BOSTON – Three Canadian nationals and one former California attorney, who is believed to be residing in Mexico, have been charged in connection with a long-running international securities fraud scheme in which they allegedly sold millions of shares in multiple microcap—or “penny”—stock companies during pump-and-dump schemes, generating at least tens of millions of dollars in illicit proceeds.
Frederick Sharp, 69, of British Columbia; Luis Carrillo, 47, previously of California; Mike Veldhuis, 41, of British Columbia; and Courtney Kelln, 41, of British Columbia, were each charged in a criminal complaint with one count of conspiracy to commit securities fraud and one count of securities fraud.
“My office uses securities laws and regulations to preserve market integrity, in other words: to protect investors from getting ripped off by crooks,” said Acting United States Attorney Nathaniel R. Mendell. “Investigating and prosecuting people who illegally manipulate our markets protects all investors, particularly when the illegal activity is sophisticated and done on a large scale.”
“Fred Sharp and his co-conspirators are accused of executing a sophisticated, global con that allegedly bilked unsuspecting investors out of tens of millions of dollars. Investor confidence is essential to keeping our financial markets afloat and actions like the ones these individuals are charged with today chip away at the faith investors place in the process,” said Joseph R. Bonavolonta, Special Agent in Charge of the Federal Bureau of Investigation, Boston Division. “The FBI and our partners take securities fraud very seriously and we will do everything we can to hold accountable those who steal from American investors.
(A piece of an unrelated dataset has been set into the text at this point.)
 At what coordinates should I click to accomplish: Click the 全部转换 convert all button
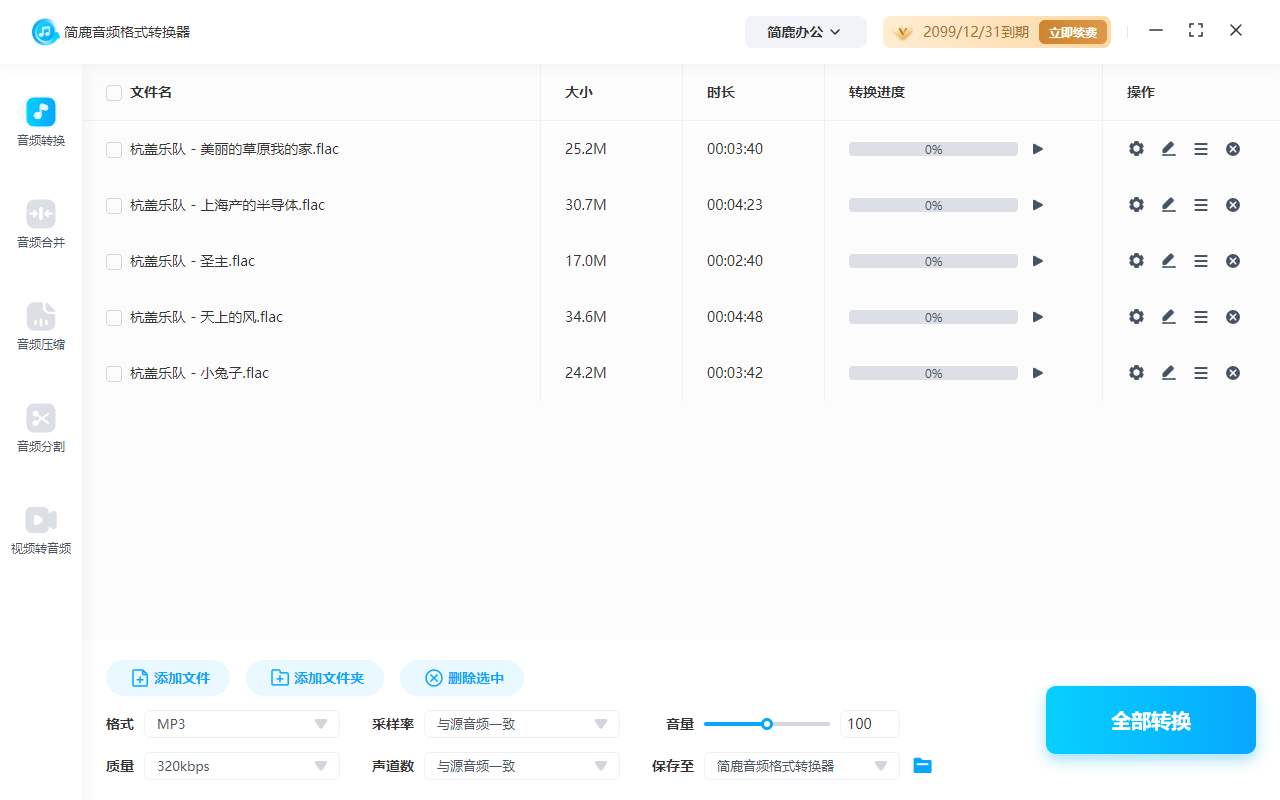(1150, 719)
We urge the public to use caution when researching investment opportunities and to contact us immediately if they become a victim of financial fraud.”
According to the charging documents, a pump-and-dump typically involves an effort to artificially inflate the stock price or trading volume of a publicly traded company (the “pump”) so that individuals who control a substantial portion of the company’s float can sell their shares at artificially high prices, or in a more liquid market, to other investors (the “dump”).
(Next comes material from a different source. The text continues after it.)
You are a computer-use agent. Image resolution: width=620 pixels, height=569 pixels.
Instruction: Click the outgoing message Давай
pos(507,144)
The defendants allegedly engaged in a lucrative securities fraud scheme dating back to no later than 2014 involving the use of a sophisticated platform provided by Sharp to conceal Carrillo’s and Veldhuis’s respective control of millions of shares of multiple microcap companies. Carrillo and Veldhuis allegedly used Sharp’s platform to hide their large penny stock holdings in nominee entities in tranches of less than five percent of the issuers’ total outstanding shares in order to evade certain securities disclosure requirements and brokers’ compliance protocols. Kelln, who worked for Sharp, allegedly facilitated the breakdown and transfer of Carrillo’s and Veldhuis’s shares to Sharp’s nominee entities in blocks of less than five percent, as well as the shares’ subsequent deposit with a Swiss asset management firm to facilitate their sale to unsuspecting investors. It is alleged that those sales were directed by Carrillo and Veldhuis, respectively, and were timed alongside multifaceted promotional campaigns, to include “boiler rooms” involving cold calls to unsuspecting U.S. investors in Massachusetts, and elsewhere, touting the stocks and soliciting purchases.
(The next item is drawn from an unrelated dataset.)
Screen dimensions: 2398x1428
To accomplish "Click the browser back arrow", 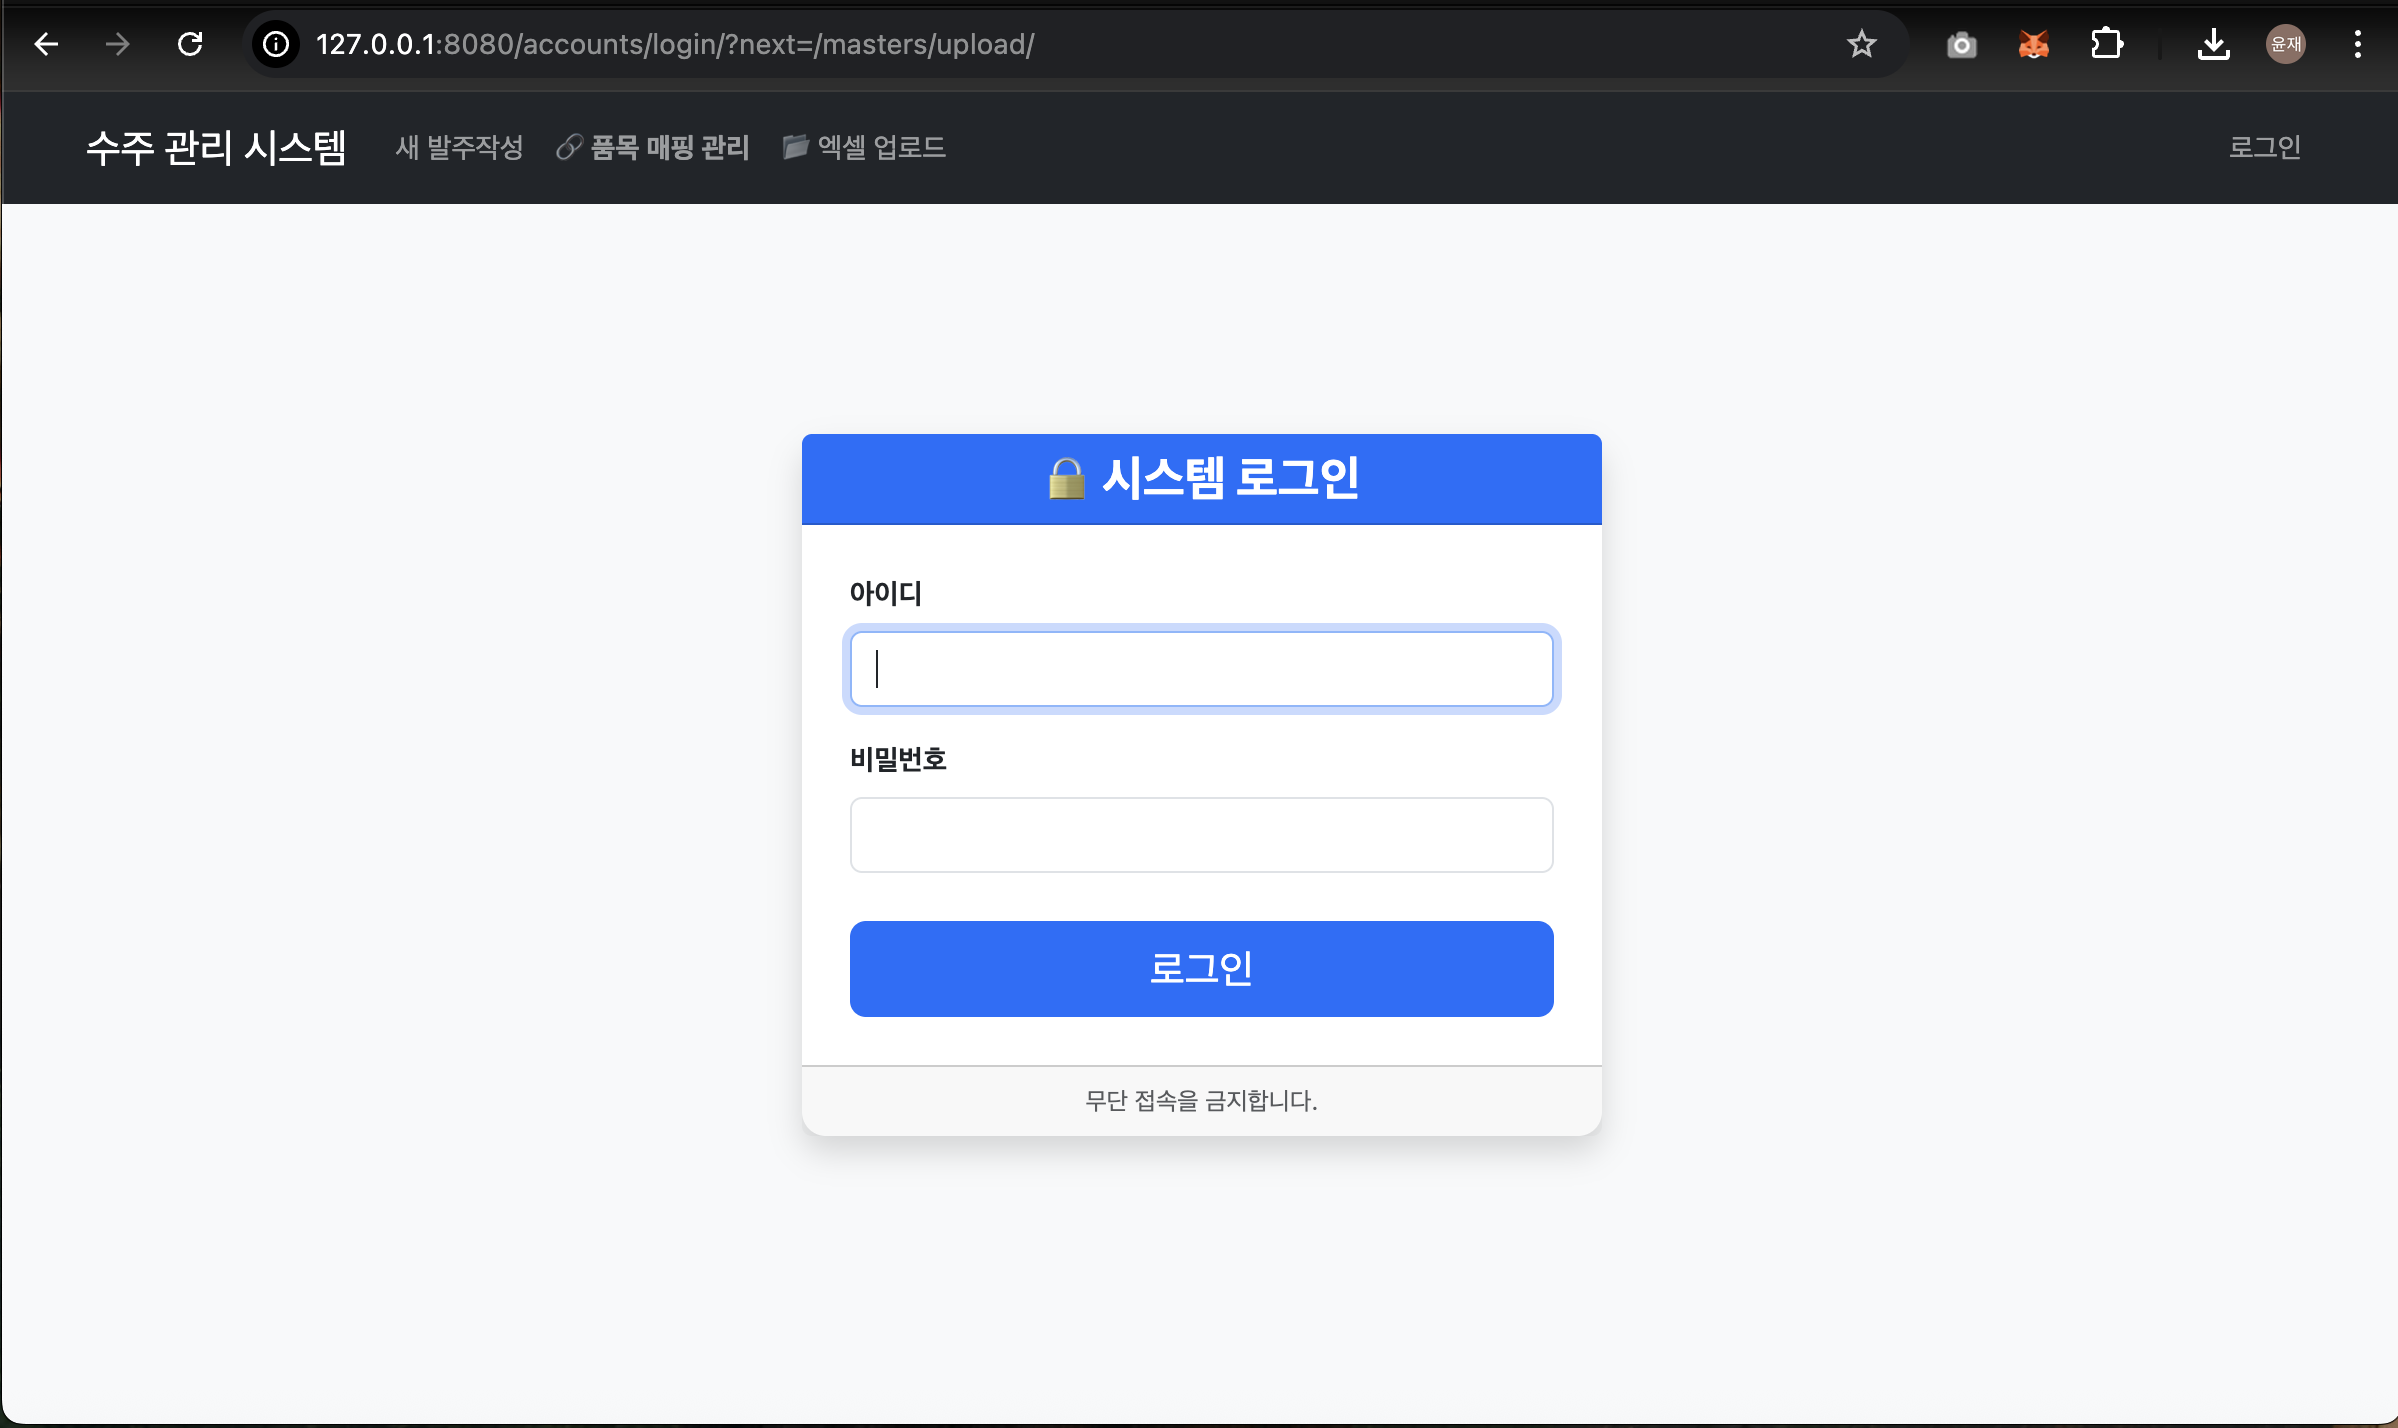I will click(x=46, y=44).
It is further alleged that, to conceal their scheme, the defendants used codenames to refer to one another, as well as various encrypted communications platforms. One of those platforms was a closed communication network on dedicated BlackBerry devices provided by Sharp that the defendants referred to as “xphones.” Sharp also allegedly maintained an offshore accounting system that the defendants referred to as “Q” that was used to track the scheme’s stock sales and the remittance of illicit proceeds.
Sharp’s Q accounting system tracked over $140 million in stock sales through a Swiss asset management firm between 2014 and 2018, involving over 70 issuers. The charging documents specifically identify four such issuers whose shares were sold during pump-and-dumps as part of the scheme:
The charge of conspiracy to commit securities fraud provides for a sentence of up to five years in prison, three years of supervised release and a fine of $250,000, or twice the gross gain or loss, whichever is greater. The charge of securities fraud provides for a sentence of up to 20 years in prison, three years of supervised release and a fine of $5 million. Sentences are imposed by a federal district court judge based upon the U.S. Sentencing Guidelines and other statutory factors.
Acting U.S. Attorney Mendell and FBI Boston SAC Bonavolonta made the announcement today. The Boston regional office of the U.S. Securities and Exchange Commission provided assistance with the investigation. Assistant U.S. Attorney James R. Drabick of Mendell’s Securities, Financial & Cyber Fraud Unit is prosecuting the case.
The details contained in the charging documents are allegations. The defendants are presumed innocent unless and until proven guilty beyond a reasonable doubt in a court of law.